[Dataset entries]

═══

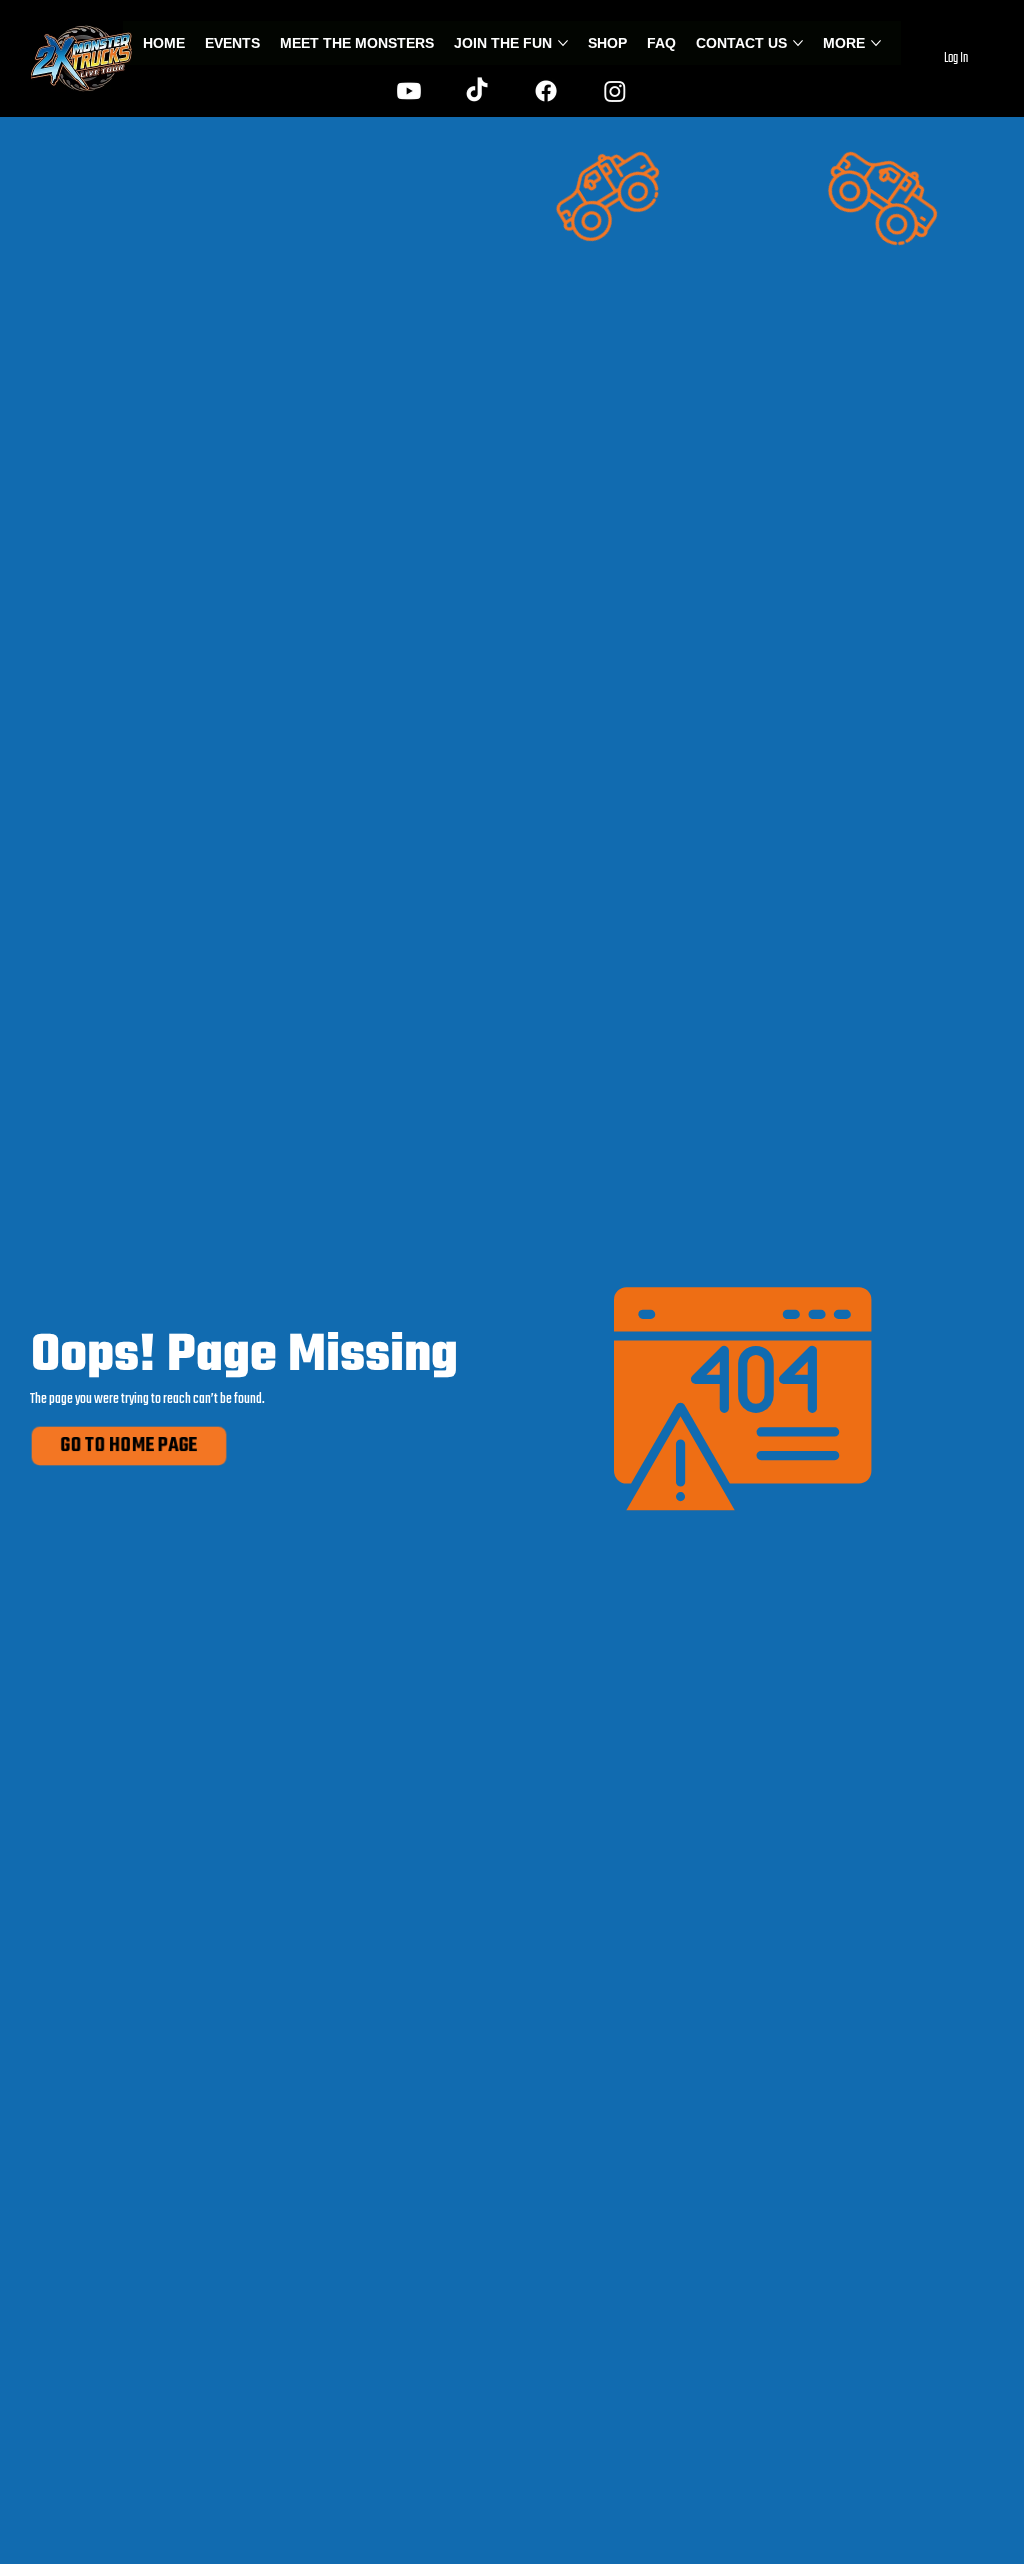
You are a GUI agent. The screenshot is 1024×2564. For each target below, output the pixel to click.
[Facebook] (546, 91)
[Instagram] (615, 91)
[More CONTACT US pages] (798, 43)
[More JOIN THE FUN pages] (563, 43)
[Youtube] (409, 91)
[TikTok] (477, 91)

═══

Problem description
With the pictures dropped, give every entry above again exactly.

Response to this exercise
You are a GUI agent. The screenshot is 1024×2564. For each target below, output the pixel to click.
[Facebook] (546, 91)
[Instagram] (615, 91)
[More CONTACT US pages] (798, 43)
[More JOIN THE FUN pages] (563, 43)
[Youtube] (409, 91)
[TikTok] (477, 91)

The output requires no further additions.